Work instruction
Only the number is needed: how many lines of the records include "Task"?

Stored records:
::::::::::

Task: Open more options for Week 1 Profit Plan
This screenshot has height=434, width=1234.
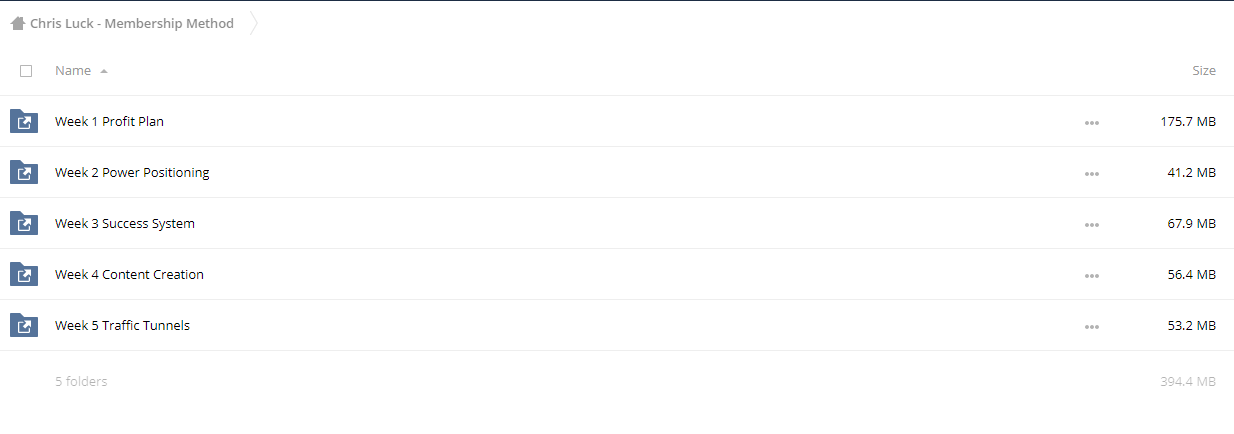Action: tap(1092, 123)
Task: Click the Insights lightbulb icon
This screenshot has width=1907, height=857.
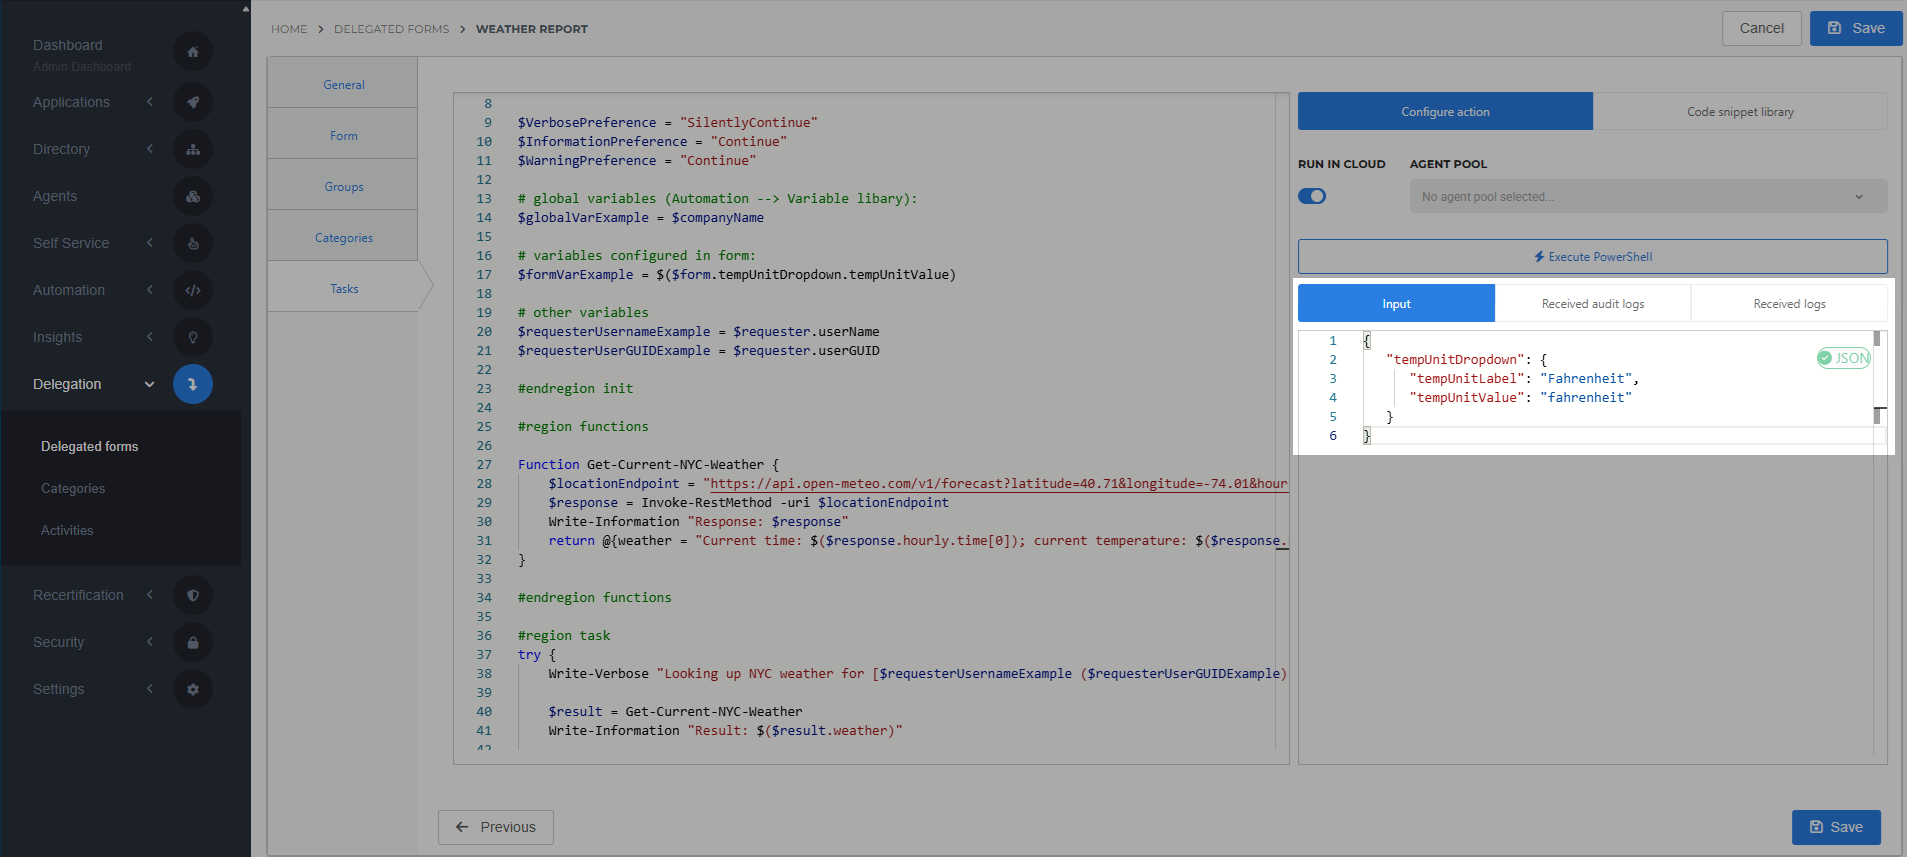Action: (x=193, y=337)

::::::::::

Problem solution
2